Write out every line below that includes the word "will".

EXERCISE DATA START

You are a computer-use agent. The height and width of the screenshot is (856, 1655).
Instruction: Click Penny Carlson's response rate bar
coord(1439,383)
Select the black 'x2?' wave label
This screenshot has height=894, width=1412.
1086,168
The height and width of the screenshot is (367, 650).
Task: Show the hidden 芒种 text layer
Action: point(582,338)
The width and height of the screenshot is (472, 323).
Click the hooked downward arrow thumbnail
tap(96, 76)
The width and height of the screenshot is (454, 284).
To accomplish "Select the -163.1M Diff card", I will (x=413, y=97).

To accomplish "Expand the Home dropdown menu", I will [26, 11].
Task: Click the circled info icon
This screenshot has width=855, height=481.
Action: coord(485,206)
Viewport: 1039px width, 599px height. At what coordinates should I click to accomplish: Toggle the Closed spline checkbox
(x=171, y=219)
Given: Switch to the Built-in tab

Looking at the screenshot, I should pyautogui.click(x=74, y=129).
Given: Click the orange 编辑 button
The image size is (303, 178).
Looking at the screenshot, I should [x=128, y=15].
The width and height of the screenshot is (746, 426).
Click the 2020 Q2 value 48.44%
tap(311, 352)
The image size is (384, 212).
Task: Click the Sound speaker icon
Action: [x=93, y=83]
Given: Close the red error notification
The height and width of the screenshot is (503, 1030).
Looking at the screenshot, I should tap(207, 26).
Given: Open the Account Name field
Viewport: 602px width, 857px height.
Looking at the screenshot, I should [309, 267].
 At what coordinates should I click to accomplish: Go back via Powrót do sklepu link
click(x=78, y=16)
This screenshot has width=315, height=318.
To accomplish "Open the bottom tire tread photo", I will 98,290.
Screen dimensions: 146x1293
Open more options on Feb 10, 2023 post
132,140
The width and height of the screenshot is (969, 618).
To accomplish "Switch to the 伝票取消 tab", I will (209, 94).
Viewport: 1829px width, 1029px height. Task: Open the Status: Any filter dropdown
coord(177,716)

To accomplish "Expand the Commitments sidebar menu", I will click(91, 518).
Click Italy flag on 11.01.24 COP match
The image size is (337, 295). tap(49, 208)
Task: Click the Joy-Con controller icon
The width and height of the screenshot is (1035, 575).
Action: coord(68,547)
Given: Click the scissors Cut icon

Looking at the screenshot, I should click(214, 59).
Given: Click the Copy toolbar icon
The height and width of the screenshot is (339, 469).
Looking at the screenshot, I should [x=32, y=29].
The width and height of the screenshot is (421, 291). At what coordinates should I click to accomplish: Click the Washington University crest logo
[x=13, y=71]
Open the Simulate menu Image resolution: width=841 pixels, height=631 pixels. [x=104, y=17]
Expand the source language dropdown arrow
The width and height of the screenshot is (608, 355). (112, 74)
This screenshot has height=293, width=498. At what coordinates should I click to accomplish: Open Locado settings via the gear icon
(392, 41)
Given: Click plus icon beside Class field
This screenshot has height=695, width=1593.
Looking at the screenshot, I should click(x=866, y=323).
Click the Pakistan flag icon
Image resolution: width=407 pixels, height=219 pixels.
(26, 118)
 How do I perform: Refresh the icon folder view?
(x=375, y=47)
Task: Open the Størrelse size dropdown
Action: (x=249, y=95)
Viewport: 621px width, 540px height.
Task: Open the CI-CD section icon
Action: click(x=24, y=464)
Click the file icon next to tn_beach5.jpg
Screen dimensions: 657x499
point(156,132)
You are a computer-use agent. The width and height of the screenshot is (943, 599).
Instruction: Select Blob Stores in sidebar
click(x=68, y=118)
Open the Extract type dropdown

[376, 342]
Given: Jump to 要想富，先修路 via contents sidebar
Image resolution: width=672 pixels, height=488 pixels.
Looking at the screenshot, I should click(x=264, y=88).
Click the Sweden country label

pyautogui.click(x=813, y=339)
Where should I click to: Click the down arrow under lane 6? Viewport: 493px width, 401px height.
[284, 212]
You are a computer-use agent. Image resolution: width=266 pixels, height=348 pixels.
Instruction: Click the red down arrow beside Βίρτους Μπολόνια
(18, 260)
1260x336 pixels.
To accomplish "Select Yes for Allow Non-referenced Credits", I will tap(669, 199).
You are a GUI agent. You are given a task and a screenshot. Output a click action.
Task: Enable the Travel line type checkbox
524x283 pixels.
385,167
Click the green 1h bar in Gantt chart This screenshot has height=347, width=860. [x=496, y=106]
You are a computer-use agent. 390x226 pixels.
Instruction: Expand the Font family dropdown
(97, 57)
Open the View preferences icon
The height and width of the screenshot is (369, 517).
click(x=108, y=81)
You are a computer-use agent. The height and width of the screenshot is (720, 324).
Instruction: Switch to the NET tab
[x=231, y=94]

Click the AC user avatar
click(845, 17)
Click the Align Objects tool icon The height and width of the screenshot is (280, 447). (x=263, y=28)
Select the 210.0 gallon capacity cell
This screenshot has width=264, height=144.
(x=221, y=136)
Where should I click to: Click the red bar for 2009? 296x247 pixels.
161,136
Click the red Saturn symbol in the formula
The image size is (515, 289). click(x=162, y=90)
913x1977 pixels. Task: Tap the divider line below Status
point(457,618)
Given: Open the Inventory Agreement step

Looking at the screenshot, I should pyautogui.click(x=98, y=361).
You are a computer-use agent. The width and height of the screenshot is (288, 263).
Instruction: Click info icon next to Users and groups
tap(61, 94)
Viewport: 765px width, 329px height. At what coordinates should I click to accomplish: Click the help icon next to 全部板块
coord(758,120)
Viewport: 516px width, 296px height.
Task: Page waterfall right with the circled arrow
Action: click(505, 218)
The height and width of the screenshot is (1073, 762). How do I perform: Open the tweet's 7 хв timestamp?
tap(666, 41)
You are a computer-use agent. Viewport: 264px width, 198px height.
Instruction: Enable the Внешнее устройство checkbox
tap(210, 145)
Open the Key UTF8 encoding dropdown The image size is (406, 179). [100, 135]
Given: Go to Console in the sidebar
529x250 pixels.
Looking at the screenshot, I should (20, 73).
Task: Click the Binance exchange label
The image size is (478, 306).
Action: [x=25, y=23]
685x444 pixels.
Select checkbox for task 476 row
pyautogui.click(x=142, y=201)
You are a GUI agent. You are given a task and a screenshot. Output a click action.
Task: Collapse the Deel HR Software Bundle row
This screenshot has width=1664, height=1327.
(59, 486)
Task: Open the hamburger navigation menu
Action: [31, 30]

EXERCISE DATA END

#### SOLVED PROBLEM
To accomplish "Select the -163.1M Diff card", I will (x=413, y=97).
To accomplish "Expand the Home dropdown menu", I will [26, 11].
To accomplish "Open the bottom tire tread photo", I will 98,290.
To accomplish "Switch to the 伝票取消 tab", I will (209, 94).
To accomplish "Expand the Commitments sidebar menu", I will click(91, 518).
To accomplish "Select Yes for Allow Non-referenced Credits", I will tap(669, 199).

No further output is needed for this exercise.